Phil- Mushy peas in Lidl are only 21p and better( in my northern opinion)

Lets open another can of worms- where's the north/south divide where you pour gravy over your chips?

I remember a school dinner favourite from our local chippy called a minimix. It consisted of chips, mushy peas, sausage, scraps and gravy poured over everything , all for 50p


----------



## scooby (29 May 2020)

I’m a Northerner who isn’t into gravy. Curry sauce yes. 
50 p sounds like a proper bargain though. When I was at Bolton college, there used to be 2 chippies on the main road opposite each other. They were always locked in a price battle, I think they reached a limit when it was 2 massive chip barms for a quid. :mrgreen: 

Nice to see the word dinner used properly. :mrgreen:


----------



## tsb (29 May 2020)

Haven't got a problem with curry sauce. Will have that with a steak pud.

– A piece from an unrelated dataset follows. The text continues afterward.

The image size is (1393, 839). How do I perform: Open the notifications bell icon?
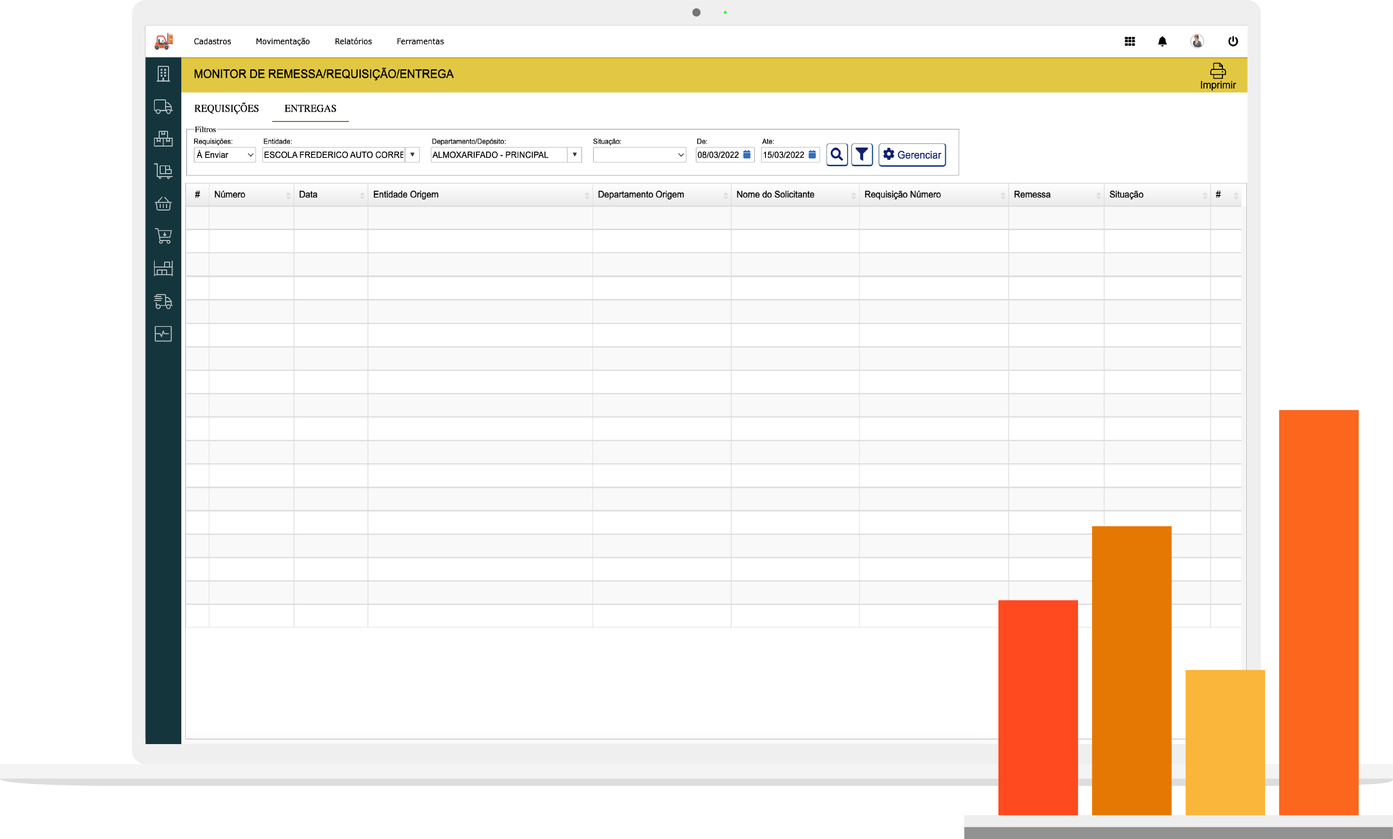click(1162, 41)
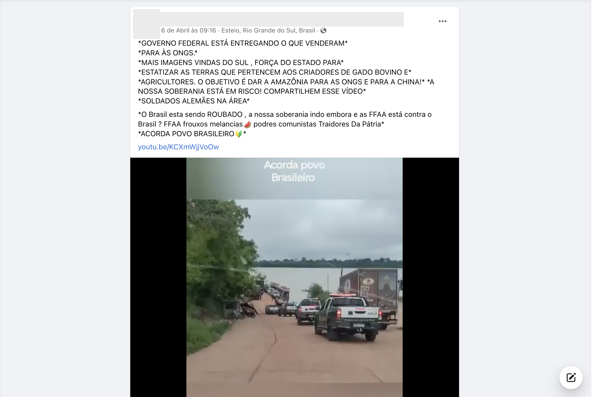Open the post timestamp 6 de Abril às 09:16

189,31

I have a lovely neighbour who confuses me all the time regarding dinner , tea, lunch supper etc. She's originally from London

I have my dinner around 12.30 and she's just had her dinner around 8pm


----------



## scooby (29 May 2020)

tsb":1t0cstvi said:


> I have my dinner around 12.30 and she's just had her dinner around 8pm



Same here, dinner midday and evening meal is tea. It’s a classic northern vs southern thing. Having said, my sister has raised her kids to say lunch and dinner. Traitor


----------



## woodhutt (29 May 2020)

scooby":36mlc7mf said:


> tsb":36mlc7mf said:
> 
> 
> > I have my dinner around 12.30 and she's just had her dinner around 8pm
> ...



Quite right. Breakfast, dinner, tea then supper.  
Pete


----------



## lurker (30 May 2020)

AES":1bwvlln5 said:


> Well, speek'n as a truu-born Suvvenner, I DO know the difference between Watford & Watford Gap! (Watford is where the map turns all plain white with just a printed warning "Hereon be Dragons)!
> 
> Just for interest my Swiss wife HATES mushy peas and looks on with huge disgust as I happily devour a portion. But as I tell her, what does she know - them as what don't like 'em, there's just no hope for yers! Just like you lot ;-)
> 
> ...



Obviously a southerner, proper northerners prefer haddock!


----------



## sunnybob (30 May 2020)

Racers":1nrxej19 said:


> I don't eat mushy peas, or any other food that looks regurgitated.
> 
> Pete



When the missus is away, I'm known for my cooking style of mix and match tins.
I totally DO NOT recommend baked beans and mushy peas in the same saucepan!
:roll: :roll: (hammer) (hammer) (hammer) (hammer) (hammer)


----------



## lurker (30 May 2020)

You know when you have reached the furthest north of Britain when fish and chips is called a fish supper, regardless of the time of day.


----------



## Trainee neophyte (30 May 2020)

As I understand it, mushy peas are dried peas, or "marrowfat" peas - it's how you keep them for next year - the same as lentils or any other bean that isn't pre-cooked in a can for you. Once you soak them and cook them, they are no longer pea-shaped, but a bit mushy. It would have been the standard method of eating them for all of history, up until Mr Heinz started putting things in cans. Mr Birdseye is an even later adaption.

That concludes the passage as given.